* _Bloc de texte_:
______

Soyons clairs dès le départ : l’intérêt que porte la France à la Wallonie est encore relativement réduit. Il existe certes quelques parlementaires néo-gaullistes en France qui ont montré un bien vif intérêt pour les anciens départements de Jemmapes (= Hainaut), de Sambre-et-Meuse (Namur), de l’Ourthe (Liège) et des Forêts (Luxembourg wallon + Grand-Duché). Jean-Pierre Chevènement, nationaliste de gauche, lorgne, lui aussi, vers le Nord. En fait, l’intérêt que portent les Français pour ce Septentrion wallon reste fort marginal. Les Français ne connaissent pas trop bien les réalités belges. Lors d’une visite, fin des années 90, le Président français de l’époque, Jacques Chirac, s’était demandé si « la Belgique comptait en fait plusieurs cantons ».
Cet intérêt assez chiche pour la Wallonie procède de tout un éventail de raisons. D’abord, Paris ne s’est intéressé qu’aux régions flamandes bordées par l’Escaut. Ensuite, la Wallonie n’est, pour les Français, qu’une sorte d’annexe délabrée du “Nord”. Elle est à leurs yeux une région dépourvue d’intérêt. De surcroît, on sait aussi en France que ce n’est pas seulement la Wallonie mais la Belgique tout entière qui se trouvent partiellement sous contrôle économique français, par le biais des “secteurs utiles”, notamment via la position dominante qu’occupe Électrabel / GDF / Suez. Les Français savent aussi que les frontières existantes sont des vaches sacrées à l’intérieur de l’UE. Paris a bien l’intention de toujours les respecter. Sauf s’il y a évidemment une majorité claire et nette de Wallons qui opterait pour une annexion à la France. La situation peut rapidement se modifier.

______

* _Données extraites_:

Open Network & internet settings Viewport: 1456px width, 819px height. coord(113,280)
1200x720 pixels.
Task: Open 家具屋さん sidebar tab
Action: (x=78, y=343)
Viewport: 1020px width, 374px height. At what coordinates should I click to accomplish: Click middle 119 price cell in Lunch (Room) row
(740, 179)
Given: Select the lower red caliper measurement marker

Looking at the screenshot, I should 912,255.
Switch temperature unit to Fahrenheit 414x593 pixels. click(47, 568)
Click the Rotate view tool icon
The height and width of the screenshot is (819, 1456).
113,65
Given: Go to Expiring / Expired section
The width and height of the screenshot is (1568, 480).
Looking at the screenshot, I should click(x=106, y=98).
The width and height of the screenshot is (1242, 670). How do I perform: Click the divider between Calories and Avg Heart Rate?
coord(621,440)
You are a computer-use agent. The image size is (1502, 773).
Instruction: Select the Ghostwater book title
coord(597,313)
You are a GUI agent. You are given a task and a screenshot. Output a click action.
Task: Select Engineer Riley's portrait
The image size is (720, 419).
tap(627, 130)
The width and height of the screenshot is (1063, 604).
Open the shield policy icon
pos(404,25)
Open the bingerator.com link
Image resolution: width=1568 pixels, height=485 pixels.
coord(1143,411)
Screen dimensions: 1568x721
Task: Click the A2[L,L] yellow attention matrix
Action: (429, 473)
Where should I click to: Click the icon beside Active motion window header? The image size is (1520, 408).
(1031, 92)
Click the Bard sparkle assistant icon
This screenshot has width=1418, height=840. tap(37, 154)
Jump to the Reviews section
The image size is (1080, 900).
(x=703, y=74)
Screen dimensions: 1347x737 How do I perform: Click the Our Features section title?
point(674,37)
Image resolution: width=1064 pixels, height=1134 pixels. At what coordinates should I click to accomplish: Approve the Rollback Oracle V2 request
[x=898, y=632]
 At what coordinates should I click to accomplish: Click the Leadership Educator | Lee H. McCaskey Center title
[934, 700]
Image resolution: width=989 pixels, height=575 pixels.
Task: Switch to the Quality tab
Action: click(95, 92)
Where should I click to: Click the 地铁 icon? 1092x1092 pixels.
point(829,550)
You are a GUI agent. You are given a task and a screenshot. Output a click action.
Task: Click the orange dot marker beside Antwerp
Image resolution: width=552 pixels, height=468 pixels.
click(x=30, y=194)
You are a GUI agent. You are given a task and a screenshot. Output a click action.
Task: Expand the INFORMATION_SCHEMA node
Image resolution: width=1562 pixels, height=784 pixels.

______

* _Le problème_: Indiquez si chacun des énoncés suivants concorde avec le texte sur l’intérêt de la France pour la Wallonie. Répondez par oui ou par non, en citant les mots du texte qui tranchent. 1. Jean-Pierre Chevènement y est présenté comme un nationaliste de droite. 2. Paris s’est surtout intéressé aux régions wallonnes bordées par l’Escaut. 3. Paris entend respecter les frontières existantes au sein de l’UE.

* _Réponse_:
1. Non : « Jean-Pierre Chevènement, nationaliste de gauche »
2. Non : « Paris ne s’est intéressé qu’aux régions flamandes bordées par l’Escaut »
3. Oui : « Les Français savent aussi que les frontières existantes sont des vaches sacrées à l’intérieur de l’UE. Paris a bien l’intention de toujours les respecter. »